Mark Cutifani, Chief Executive of Anglo American, said: “We have long understood the inextricable link between our sustainability performance and our financial performance and ability to generate returns. A sustainable business comes from being a purposeful business: competitive, resilient and agile – a business that thrives through economic and social cycles – of course underpinned by non-negotiable values.

“Sustainability lives at the very heart of our strategy, not as an adjacent activity, but embedded in how we do our work. Much of what we are driving for, particularly in terms of our energy and water ambitions, will be achieved through the technologies we are implementing – hence the inseparable connection between our technology work and our Sustainable Mining Plan outcomes under our FutureSmart Mining programme.

“Bulk Ore Sorting alone can deliver a c.10% reduction in energy and water intensity for an operation, for example. Our Sustainable Mining Plan that we developed in 2017, and that we structured to drive environmental, social and governance performance, is part of the transformation of our business and is designed to deliver value to all our stakeholders.

“Tackling climate change is the defining challenge of our times. We have set ourselves an ambitious goal of carbon neutrality across our operations by 2040, with eight of our assets to get there by 2030. Our underlying principle is to reduce carbon going into the atmosphere and we have clear pathways. For Scope 1 and 2, these include:

  • ongoing transition of our portfolio towards those metals and minerals which support a greener, cleaner, more sustainable world – thermal coal operations in South Africa planned for likely demerger;
  • reducing our energy consumption and intensity through P101 performance improvements, and technologies and digitalisation – we met our 2020 target of a 22% reduction in emissions a year early;
  • increased use of renewable energy – we will use 100% renewables in Chile from 2021 and Brazil from 2022, and we begin trials of our green hydrogen fuel-cell powered haul truck in South Africa in 2021; and
  • use of nature-based solutions on land we manage and using resources that we control where we can show carbon reduction alongside improving local biodiversity.

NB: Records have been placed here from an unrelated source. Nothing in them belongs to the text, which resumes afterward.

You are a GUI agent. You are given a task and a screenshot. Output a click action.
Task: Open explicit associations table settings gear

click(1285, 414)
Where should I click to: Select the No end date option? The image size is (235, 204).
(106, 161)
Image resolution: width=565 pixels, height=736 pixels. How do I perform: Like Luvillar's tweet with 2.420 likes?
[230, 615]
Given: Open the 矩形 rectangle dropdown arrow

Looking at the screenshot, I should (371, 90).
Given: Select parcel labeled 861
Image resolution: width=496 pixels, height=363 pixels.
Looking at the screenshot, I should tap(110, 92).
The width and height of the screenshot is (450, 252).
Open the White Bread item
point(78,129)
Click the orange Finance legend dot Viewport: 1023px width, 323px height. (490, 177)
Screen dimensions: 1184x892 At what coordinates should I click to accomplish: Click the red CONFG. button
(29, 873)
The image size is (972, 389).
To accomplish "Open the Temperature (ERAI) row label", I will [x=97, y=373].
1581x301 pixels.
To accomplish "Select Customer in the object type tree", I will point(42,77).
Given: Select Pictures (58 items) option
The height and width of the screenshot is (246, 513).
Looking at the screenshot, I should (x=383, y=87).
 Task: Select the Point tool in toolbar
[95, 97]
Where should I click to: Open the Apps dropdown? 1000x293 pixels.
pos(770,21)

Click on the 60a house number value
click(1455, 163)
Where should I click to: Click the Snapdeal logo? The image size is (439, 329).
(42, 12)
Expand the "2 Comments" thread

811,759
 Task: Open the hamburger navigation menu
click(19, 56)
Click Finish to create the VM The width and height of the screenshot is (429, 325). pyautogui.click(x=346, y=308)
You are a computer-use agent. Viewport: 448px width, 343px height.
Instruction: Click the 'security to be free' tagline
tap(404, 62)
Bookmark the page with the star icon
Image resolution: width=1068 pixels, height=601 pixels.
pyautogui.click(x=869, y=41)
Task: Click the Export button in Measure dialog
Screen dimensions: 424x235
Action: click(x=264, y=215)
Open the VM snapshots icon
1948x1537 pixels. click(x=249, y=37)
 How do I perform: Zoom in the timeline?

“We’re also taking a considered approach to tackling Scope 3 emissions. In some of the 15 categories in our published inventory, we have a high level of control or influence over the source of the emissions and so we can drive emissions down.

“Our customers’ emissions of course make up most of our Scope 3, particularly in the steel value chain, and we have little control of, or influence over those emissions. We are evaluating the best ways for us to play our part, including through partnerships with our customers where we can build on a mutual ambition to reduce emissions through shared capabilities.

“When I look at the overall direction of our business, combined with the integrated way we consider the full breadth of sustainability, our suite of products is aligned with demand from:

  • a consumer driven world with a growing population;
  • an increasingly electrified and connected world as demand for higher standards of living grows and grids follow; and
  • a greener world as a focus on preserving our environment leads to changing behaviour in a range of areas – increased renewables, the growing hydrogen economy, tighter emissions standards and more modern, cleaner steel making.

“Two thirds of our output will be focused on later cycle demand as thermal coal moves out of the portfolio, replaced by growth in Copper and Crop Nutrients. We are well positioned to run the business sustainably and – being disciplined with our capital – to grow the business sustainably as well.”